Introduction

The cornea is the transparent, outermost layer of the eye, covering the iris, pupil, and anterior chamber, and it plays a crucial role in protecting internal eye structures and in light refraction1. This area can be damaged through injury, external particles, or pathogenic microorganisms, causing inflammation and swelling in the cornea, which is referred to as keratitis2. Infectious keratitis is the swelling and damage of the cornea caused by infectious organisms such as bacteria, viruses, fungi, or parasites, and may lead to various serious complications or blindness without early diagnosis and treatment3. Fungal keratitis (FK) is the most devastating and the leading cause of vision loss, with one million cases of blindness caused by FK worldwide, every year4,5. Acanthamoeba keratitis (AK) is a rare but highly severe form of keratitis caused by the parasitic acanthamoeba genus of amoebae, which is often associated with the use of soft contact lenses6. Diagnosis of AK often proves challenging and delayed, and the disease is difficult to treat with conventional medications, which can lead to permanent visual impairment or blindness7.

In Vivo Confocal Microscopy (IVCM) is an emerging non-invasive tool for capturing high-definition cross-sectional images of eye structures, and is of great assistance for early diagnosis of different types of keratitis. It offers significant advantages in terms of accuracy and sensitivity of diagnosis, particularly in detecting deep stromal infections that are not easily diagnosed through corneal scraping. However, this comes at the cost of an increased workload on medical staff and the need for specialized training to interpret IVCM images8,9.
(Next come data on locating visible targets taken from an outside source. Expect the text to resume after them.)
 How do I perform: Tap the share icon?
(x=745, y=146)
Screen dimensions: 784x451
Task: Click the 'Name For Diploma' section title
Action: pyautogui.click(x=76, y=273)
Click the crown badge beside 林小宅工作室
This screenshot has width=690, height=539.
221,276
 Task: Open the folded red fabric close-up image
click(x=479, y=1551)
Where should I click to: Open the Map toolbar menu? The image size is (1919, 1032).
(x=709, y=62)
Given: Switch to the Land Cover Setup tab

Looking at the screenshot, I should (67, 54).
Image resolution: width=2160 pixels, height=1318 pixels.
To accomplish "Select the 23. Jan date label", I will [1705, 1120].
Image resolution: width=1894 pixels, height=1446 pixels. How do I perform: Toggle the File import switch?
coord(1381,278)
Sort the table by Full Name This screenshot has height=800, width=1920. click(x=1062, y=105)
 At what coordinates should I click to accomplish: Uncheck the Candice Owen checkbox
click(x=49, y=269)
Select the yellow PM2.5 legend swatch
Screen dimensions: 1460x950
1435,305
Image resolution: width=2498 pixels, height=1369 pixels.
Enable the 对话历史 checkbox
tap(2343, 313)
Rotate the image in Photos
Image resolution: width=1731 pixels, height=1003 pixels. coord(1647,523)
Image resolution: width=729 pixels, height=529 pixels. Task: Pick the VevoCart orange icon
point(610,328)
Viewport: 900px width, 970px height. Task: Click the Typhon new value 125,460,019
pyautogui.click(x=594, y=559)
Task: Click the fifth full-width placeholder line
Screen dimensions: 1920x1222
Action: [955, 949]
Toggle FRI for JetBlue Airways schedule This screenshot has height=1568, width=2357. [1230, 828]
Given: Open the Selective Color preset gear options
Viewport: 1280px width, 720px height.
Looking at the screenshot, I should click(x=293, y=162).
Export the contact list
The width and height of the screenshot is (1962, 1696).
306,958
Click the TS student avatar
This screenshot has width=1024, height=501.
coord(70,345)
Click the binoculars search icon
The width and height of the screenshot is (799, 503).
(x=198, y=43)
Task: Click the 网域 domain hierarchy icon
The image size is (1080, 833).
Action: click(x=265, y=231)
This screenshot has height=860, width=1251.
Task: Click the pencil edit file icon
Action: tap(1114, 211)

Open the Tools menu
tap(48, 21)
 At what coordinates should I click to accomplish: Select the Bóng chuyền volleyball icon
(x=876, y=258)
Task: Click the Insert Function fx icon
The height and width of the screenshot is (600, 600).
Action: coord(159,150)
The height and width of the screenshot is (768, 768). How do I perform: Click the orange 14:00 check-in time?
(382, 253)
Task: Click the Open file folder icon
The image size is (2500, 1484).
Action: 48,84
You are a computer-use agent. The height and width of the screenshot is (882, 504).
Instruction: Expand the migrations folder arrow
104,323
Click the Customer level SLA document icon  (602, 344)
Deep learning (DL) is a class of advanced machine learning techniques, in which convolutional neural networks (CNN) can be used to develop sophisticated artificial intelligence (AI) systems to process high-definition data, such as images, quickly and accurately10. In image processing applications, CNNs have multiple convolutional layers capable of capturing high-level features of the image into multiple abstraction levels for processing which improves accuracy and versatility, at the cost of requiring a large amount of annotated data11. In recent years, the emergence of DL and CNN has proven tremendously useful in medical data analysis and medical image recognition12,13,14. In ophthalmology, multiple DL-based AI systems have been developed for diagnosis of glaucoma and macular degeneration15,16. While DL-based systems have proven useful in various medical diagnosis applications, the development of DL-based systems for keratitis, especially in IVCM imaging technology, has been lackluster. Although some studies have developed DL models for the diagnosis of keratitis using slit-lamp biomicroscopy, research on diagnostic AI models using IVCM images remains limited17,18,19. Researchers have developed models on datasets with a limited number of either data samples (as in17 with 137 images) or classes (as in18 with two classes of healthy and FK images introduced) or patients (as in19 based on a small sample of six patients).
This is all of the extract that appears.